Bush sez:
1. He's not making it illegal, he just doesn't want the government to pay for it.
2. In his view, it's murder.
Which leads one to conclude that, although it's murder, he's not for making it illegal.
Is it murder or not? Is murder legal or not?
But, since government won't be paying for the research, who will be doing the research? Why, our good friends in the private sector!
So, any progress in the research will, as usual, go to benefit those who can afford it.

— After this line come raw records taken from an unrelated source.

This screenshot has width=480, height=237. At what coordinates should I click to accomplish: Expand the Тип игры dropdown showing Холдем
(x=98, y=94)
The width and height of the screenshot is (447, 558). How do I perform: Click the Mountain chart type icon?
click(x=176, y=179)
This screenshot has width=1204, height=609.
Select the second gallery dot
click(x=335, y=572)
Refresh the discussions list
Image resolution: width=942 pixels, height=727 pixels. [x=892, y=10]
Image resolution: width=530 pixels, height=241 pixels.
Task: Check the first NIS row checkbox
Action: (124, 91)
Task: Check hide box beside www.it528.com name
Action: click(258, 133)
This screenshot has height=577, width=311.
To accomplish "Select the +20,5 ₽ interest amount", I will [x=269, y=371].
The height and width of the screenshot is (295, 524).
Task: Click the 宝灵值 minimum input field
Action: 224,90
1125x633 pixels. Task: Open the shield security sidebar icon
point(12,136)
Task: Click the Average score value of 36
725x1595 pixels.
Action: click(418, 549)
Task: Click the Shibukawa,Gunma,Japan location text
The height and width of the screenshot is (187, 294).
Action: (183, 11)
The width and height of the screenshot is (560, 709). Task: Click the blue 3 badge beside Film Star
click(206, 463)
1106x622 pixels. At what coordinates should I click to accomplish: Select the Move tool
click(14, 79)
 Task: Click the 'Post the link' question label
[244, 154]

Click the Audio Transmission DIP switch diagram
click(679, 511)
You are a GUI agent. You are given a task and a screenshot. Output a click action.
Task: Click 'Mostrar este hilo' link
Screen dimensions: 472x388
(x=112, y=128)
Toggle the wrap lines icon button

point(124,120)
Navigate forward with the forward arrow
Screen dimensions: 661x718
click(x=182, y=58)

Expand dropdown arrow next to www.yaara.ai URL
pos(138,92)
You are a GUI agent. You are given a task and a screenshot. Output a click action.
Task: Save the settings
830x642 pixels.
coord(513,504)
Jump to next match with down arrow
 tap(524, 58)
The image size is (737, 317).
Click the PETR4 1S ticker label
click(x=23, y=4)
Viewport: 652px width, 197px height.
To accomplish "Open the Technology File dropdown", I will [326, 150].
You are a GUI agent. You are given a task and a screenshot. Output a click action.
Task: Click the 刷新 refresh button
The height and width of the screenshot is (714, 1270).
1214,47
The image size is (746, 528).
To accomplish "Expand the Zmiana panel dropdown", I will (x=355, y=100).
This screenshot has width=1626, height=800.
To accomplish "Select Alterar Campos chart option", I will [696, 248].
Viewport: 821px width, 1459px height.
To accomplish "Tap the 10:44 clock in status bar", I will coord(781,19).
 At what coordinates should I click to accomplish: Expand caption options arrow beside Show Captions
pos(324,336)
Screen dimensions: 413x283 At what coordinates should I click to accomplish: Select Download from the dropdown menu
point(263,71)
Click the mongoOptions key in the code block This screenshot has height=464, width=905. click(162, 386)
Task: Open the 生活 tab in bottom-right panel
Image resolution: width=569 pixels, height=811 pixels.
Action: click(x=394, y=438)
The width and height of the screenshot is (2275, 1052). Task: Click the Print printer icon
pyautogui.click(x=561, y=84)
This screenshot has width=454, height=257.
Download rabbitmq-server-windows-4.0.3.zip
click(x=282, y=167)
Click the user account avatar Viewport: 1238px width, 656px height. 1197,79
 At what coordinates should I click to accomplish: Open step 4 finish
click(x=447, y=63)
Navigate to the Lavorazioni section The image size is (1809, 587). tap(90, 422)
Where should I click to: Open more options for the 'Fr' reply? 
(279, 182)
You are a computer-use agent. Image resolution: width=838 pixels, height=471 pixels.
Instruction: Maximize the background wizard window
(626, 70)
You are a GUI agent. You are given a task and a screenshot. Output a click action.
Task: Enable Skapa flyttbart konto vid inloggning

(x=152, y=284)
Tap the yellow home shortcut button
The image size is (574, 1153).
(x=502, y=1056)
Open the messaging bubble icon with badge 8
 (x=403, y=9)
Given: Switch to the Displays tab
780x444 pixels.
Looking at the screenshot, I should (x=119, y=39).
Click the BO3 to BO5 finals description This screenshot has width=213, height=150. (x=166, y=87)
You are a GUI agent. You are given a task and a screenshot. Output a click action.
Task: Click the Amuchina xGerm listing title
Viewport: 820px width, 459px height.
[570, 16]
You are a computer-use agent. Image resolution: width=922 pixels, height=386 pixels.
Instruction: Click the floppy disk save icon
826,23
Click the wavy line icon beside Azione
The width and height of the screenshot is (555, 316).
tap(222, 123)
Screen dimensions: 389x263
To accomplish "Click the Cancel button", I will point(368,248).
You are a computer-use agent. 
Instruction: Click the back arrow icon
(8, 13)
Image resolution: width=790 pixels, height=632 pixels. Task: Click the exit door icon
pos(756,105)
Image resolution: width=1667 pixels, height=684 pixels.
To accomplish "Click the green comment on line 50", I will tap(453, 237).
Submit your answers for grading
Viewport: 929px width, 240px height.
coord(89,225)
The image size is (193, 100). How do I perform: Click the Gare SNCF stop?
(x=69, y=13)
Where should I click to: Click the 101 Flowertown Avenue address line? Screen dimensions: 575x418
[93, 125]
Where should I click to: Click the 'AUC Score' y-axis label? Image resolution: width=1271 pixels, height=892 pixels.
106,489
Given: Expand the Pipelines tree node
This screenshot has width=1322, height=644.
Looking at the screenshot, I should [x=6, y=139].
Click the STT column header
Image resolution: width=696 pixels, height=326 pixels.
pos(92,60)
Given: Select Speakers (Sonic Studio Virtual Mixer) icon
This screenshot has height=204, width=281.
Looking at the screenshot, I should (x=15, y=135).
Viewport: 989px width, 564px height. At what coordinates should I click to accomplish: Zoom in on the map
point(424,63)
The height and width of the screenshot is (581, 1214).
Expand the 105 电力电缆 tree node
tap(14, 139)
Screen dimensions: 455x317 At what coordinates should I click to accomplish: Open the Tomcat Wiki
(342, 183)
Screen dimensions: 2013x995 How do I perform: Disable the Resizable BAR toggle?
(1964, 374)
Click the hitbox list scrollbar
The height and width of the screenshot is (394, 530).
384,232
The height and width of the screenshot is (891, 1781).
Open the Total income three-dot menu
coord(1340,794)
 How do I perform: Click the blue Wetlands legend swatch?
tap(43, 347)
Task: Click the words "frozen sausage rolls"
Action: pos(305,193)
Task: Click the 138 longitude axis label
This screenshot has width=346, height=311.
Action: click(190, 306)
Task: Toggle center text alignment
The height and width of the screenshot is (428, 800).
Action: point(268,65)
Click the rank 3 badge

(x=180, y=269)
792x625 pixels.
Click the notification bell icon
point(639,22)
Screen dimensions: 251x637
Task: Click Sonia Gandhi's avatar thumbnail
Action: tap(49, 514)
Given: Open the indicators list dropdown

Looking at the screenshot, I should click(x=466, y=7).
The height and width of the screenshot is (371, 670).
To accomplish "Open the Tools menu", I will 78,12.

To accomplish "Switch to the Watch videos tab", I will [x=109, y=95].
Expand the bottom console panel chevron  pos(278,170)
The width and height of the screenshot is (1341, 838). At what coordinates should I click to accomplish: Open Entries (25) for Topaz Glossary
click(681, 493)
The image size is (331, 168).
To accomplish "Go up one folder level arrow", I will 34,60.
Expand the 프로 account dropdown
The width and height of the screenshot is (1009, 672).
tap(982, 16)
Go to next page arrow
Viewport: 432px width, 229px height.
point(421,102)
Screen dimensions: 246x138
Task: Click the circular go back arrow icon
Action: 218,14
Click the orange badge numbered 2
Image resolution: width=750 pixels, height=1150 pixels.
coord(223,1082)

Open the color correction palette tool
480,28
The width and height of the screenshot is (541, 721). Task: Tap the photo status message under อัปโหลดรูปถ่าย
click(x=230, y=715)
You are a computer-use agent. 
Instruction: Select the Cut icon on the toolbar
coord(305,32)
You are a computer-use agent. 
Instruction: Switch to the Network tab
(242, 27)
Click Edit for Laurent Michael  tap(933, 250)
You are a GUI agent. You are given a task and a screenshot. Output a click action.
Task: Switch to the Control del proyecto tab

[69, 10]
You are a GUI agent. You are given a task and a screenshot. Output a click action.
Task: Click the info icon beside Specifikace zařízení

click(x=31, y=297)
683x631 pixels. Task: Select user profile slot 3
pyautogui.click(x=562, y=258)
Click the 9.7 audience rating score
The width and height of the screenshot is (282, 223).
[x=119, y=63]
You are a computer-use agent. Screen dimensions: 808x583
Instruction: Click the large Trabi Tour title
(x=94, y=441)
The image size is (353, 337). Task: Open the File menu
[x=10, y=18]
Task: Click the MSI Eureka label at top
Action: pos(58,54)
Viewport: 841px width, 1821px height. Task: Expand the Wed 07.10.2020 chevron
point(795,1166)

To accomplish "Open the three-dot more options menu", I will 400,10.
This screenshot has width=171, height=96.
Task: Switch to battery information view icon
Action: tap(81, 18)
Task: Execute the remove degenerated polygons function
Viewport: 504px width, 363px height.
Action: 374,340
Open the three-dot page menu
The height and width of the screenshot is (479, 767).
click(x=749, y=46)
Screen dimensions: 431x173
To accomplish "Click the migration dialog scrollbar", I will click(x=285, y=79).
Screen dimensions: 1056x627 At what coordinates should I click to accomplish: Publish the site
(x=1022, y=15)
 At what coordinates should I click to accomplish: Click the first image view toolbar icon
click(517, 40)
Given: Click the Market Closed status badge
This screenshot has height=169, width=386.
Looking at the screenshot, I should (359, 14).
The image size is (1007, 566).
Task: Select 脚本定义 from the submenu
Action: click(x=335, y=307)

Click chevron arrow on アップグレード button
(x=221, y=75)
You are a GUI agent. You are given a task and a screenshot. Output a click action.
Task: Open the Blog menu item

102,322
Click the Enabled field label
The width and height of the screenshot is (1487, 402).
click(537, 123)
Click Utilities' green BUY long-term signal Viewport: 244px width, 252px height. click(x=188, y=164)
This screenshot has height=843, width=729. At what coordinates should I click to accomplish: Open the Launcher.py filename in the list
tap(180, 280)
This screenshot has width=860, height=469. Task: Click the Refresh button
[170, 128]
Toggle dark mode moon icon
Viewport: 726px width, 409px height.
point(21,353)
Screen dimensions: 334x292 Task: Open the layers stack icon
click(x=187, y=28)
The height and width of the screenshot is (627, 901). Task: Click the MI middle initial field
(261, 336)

And, believe me, to anyone who thinks that every AIDS patient gets the kind of medication that Magic Johnson gets - I have a bridge I'd like to sell you. There is medicine for Joe Average, and then there is medicine for the über-wealthy. And that's how they plan to keep it, folks.
6 comments:
So true, Alicia.
It's interesting to me that it's ok for adult humans to murder and get murdered. If W thinks murder is bad, why are we doing it? 6000 Iraqis have been murdered in the last 2 months. Maybe our troops didn't do all the killing, but I really believe it wouldn't have happened if they were elsewhere. Ack.
killing Iraqi citizens isn't the same as killing unborn babies who might save somebody else. Those unborns are potential Republicans and potential fodder for the killing fields. And those Iraqis don't really count, they're in the way to the Oil Fields.
That's surreal. I just wrote almost exactly the same thing.
Twilight Zone or painfully obvious lying bastrad President?
http://icestationtango.blogspot.com/2006/07/who-is-killing-stem-cell.html
He's against it because pharmaceutical companies aren't interested in finding cures for diseases - just expensive drugs to treat symptoms. Curtailing stem cell research keeps big pharma lucrative; and I'm quite sure Bush has an abiding interest in the solvency of Merck and other companies like it. Medicine has become about keeping us sick - not making us better. There’s an old Alec Guinness movie called The Man in the White Suit. It’s about an inventor who creates a fabric that won't get dirty or wear out. Needless to say – the big manufacturing companies want him dead. If stem cell research comes to its ultimate fruition – you can say bye bye to all those astronomical profits. That’s why Bush really vetoed that bill. It had nothing to do with morality – he has none. Once again – it’s all about the Benjamin’s.
Bush's regard for human life brings to mind another film: Soylent Green.
On NPR's "On the Media" program, I heard a guy from ABC News make an interesting point: Bush's White House people are still touting - bragging about it is more like it - the fact that Bush's veto still allows for experimentation on those stem cell lines that were being used for research before he put his ban into effect.
Well, excuse me, as this reporter point out, but what about the lives of *those* embryos? Aren't they "human life," too?
I guess we're all human: just some are more human than others.